● **ARBEITSANWEISUNGEN**
**A.** Nenne aus dem Textauszug alle Bauteile mit ihren Bezugszeichen, die im Absatz ab „Ausgehend von der Vorrichtung“ vorkommen.
**B.** Schreibe den Abschnitt des Textauszugs wortgetreu ab, beginnend bei den Worten „3. Der Gegenstand“ und endend nach den Worten „oder ähnliches anbieten.“.

● **TEXTAUSZUG**
────────────────────
Im Unterschied zum Gegenstand des Anspruchs 1 ist keine Buchse mit Flansch vorgesehen, die sowohl die Befestigung der Frontplatte nach Merkmal d) bis d2) als auch die Durchleitung von Kühlwasser nach Merkmal d3) erlaubt.
Die Patentschrift DE 851 091 zeigt eine Vorrichtung, die die Übertragung von Kühlflüssigkeit auf eine rotierende Hohlwelle erlaubt (S. 2, Z. 1 bis 10). In der Figur ist eine Anschlusshülse zum Anschluss der Zuleitung 11 gezeigt. Sie ist mit einem Sechskant versehen, was den Fachmann auf ein nicht beschriebenes Gewinde schließen lässt. Die Anschlusshülse reicht durch die Bohrung eines äußeren Ringkörpers 9 in die Bohrung eines dazu konzentrischen inneren Ringkörpers 8 (S. 2 Z. 47 bis 56). Damit ist der äußere Ringkörper 9 über die Hülse mit dem inneren Ringkörper 8 verbunden. Dieser Umstand ist nur der Zeichnung, nicht der Beschreibung entnehmbar. Weitere Übereinstimmungen mit Merkmalen des Anspruchs 1, insbesondere den Merkmalen a) bis c) sind in dieser Schrift nicht ersichtlich.
Die weiteren noch im Verfahren befindlichen Druckschriften wurden in der mündlichen Verhandlung weder vom Senat noch von den Beteiligten aufgegriffen. Sie bringen auch keine neuen Gesichtspunkte, so dass auf sie nicht eingegangen zu werden braucht.
3. Der Gegenstand des Anspruchs 1 beruht auf erfinderischer Tätigkeit (§ 4 PatG).
Ausgehend von der Vorrichtung nach der DE 103 20 553 A1 steht der Fachmann vor dem Problem, wie er die nicht beschriebene wasserdichte Verbindung von Frontplatte 8 und Gehäuse 2 realisieren soll. Die Schrauben 7 in den Bohrungen sind für diese Variante nicht vorgesehen, denn sie würden die Bohrungen 41 verschließen. Dass nur eine oder wenige der Bohrungen 41 zur Kühlung verwendet, und die anderen zur Befestigung verwendet werden, wie die Anmelderin meint, hält der Senat für wenig realistisch. Das Gehäuse 2 weist aber zahlreiche Nuten 9, 10, 64 auf, die sich für eine Befestigung über Dübel, Klemmkeile oder ähnliches anbieten.
────────────────────
● **GEGEBENES MATERIAL**

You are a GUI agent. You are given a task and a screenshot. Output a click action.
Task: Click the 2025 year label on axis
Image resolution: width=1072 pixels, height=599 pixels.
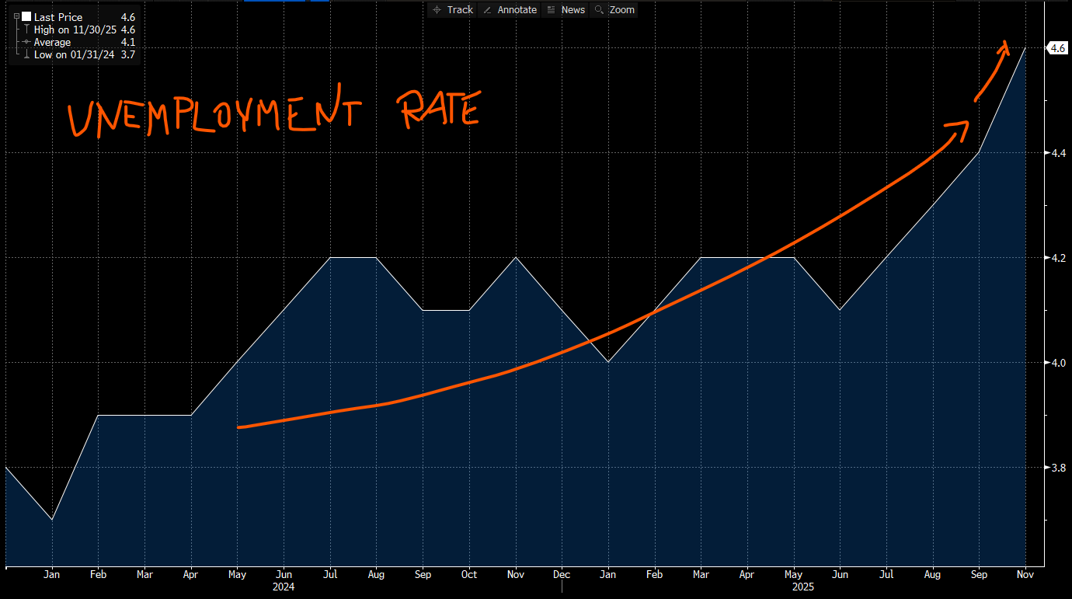(803, 587)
────────────────────
● **MUSTERLÖSUNGEN**
**A.**
- Frontplatte 8
- Gehäuse 2
- Schrauben 7
- Bohrungen 41
- Nuten 9, 10, 64

**B.**
3. Der Gegenstand des Anspruchs 1 beruht auf erfinderischer Tätigkeit (§ 4 PatG).
Ausgehend von der Vorrichtung nach der DE 103 20 553 A1 steht der Fachmann vor dem Problem, wie er die nicht beschriebene wasserdichte Verbindung von Frontplatte 8 und Gehäuse 2 realisieren soll. Die Schrauben 7 in den Bohrungen sind für diese Variante nicht vorgesehen, denn sie würden die Bohrungen 41 verschließen. Dass nur eine oder wenige der Bohrungen 41 zur Kühlung verwendet, und die anderen zur Befestigung verwendet werden, wie die Anmelderin meint, hält der Senat für wenig realistisch. Das Gehäuse 2 weist aber zahlreiche Nuten 9, 10, 64 auf, die sich für eine Befestigung über Dübel, Klemmkeile oder ähnliches anbieten.